:: Data to process

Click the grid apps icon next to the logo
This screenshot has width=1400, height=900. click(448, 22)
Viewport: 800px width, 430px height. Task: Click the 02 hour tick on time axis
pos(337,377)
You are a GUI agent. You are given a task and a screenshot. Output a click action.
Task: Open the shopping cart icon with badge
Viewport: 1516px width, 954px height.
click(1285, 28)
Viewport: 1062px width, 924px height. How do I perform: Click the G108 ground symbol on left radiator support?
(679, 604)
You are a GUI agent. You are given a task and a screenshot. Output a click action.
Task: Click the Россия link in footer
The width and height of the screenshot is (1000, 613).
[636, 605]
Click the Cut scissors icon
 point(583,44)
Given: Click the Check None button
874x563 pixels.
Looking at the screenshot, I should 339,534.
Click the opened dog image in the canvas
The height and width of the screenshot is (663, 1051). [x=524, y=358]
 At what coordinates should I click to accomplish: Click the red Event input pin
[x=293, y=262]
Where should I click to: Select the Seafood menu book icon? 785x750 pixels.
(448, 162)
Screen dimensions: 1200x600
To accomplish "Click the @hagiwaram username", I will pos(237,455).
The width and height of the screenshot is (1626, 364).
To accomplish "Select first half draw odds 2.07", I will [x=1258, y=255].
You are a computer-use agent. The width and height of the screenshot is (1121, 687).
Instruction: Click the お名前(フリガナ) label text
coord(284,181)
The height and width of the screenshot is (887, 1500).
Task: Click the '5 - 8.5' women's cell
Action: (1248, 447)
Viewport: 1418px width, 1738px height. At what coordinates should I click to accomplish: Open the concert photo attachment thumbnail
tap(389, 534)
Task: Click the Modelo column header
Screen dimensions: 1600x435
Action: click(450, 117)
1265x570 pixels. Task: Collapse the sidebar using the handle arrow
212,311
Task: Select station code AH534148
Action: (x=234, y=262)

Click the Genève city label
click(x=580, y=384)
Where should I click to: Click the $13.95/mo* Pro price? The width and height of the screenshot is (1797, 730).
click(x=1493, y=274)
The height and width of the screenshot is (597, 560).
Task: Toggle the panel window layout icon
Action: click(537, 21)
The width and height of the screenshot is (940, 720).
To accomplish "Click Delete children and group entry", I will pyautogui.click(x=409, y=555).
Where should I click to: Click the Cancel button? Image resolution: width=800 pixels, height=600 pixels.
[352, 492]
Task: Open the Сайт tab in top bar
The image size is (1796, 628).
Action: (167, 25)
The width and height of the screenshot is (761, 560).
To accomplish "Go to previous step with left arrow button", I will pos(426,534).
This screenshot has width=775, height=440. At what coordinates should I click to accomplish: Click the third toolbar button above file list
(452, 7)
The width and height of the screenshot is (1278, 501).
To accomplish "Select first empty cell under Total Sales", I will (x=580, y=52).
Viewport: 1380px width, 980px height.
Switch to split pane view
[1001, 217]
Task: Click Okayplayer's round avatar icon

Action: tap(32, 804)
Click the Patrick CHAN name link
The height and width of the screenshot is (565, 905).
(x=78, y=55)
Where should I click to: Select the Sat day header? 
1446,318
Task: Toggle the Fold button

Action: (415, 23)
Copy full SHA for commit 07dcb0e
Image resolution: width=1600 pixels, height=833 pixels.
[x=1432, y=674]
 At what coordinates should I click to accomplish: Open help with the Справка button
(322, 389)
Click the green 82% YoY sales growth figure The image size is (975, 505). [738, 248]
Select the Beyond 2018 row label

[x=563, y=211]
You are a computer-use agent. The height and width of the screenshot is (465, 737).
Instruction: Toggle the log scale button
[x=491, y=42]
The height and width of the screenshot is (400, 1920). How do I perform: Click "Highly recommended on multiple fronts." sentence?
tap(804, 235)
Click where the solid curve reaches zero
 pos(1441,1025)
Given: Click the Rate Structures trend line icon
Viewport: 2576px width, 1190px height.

::::

__Your task__: Exactly the lines from the one containing "The width and height of the screenshot is (940, 720)." through the last line of the material above are to be returned, with nothing else.

__Expected answer__:
The width and height of the screenshot is (940, 720).
To accomplish "Click Delete children and group entry", I will pyautogui.click(x=409, y=555).
Where should I click to: Click the Cancel button? Image resolution: width=800 pixels, height=600 pixels.
[352, 492]
Task: Open the Сайт tab in top bar
The image size is (1796, 628).
Action: (167, 25)
The width and height of the screenshot is (761, 560).
To accomplish "Go to previous step with left arrow button", I will pos(426,534).
This screenshot has width=775, height=440. At what coordinates should I click to accomplish: Click the third toolbar button above file list
(452, 7)
The width and height of the screenshot is (1278, 501).
To accomplish "Select first empty cell under Total Sales", I will (x=580, y=52).
Viewport: 1380px width, 980px height.
Switch to split pane view
[1001, 217]
Task: Click Okayplayer's round avatar icon

Action: tap(32, 804)
Click the Patrick CHAN name link
The height and width of the screenshot is (565, 905).
(x=78, y=55)
Where should I click to: Select the Sat day header? 
1446,318
Task: Toggle the Fold button

Action: (415, 23)
Copy full SHA for commit 07dcb0e
Image resolution: width=1600 pixels, height=833 pixels.
[x=1432, y=674]
 At what coordinates should I click to accomplish: Open help with the Справка button
(322, 389)
Click the green 82% YoY sales growth figure The image size is (975, 505). [738, 248]
Select the Beyond 2018 row label

[x=563, y=211]
You are a computer-use agent. The height and width of the screenshot is (465, 737).
Instruction: Toggle the log scale button
[x=491, y=42]
The height and width of the screenshot is (400, 1920). How do I perform: Click "Highly recommended on multiple fronts." sentence?
tap(804, 235)
Click where the solid curve reaches zero
 pos(1441,1025)
Given: Click the Rate Structures trend line icon
Viewport: 2576px width, 1190px height.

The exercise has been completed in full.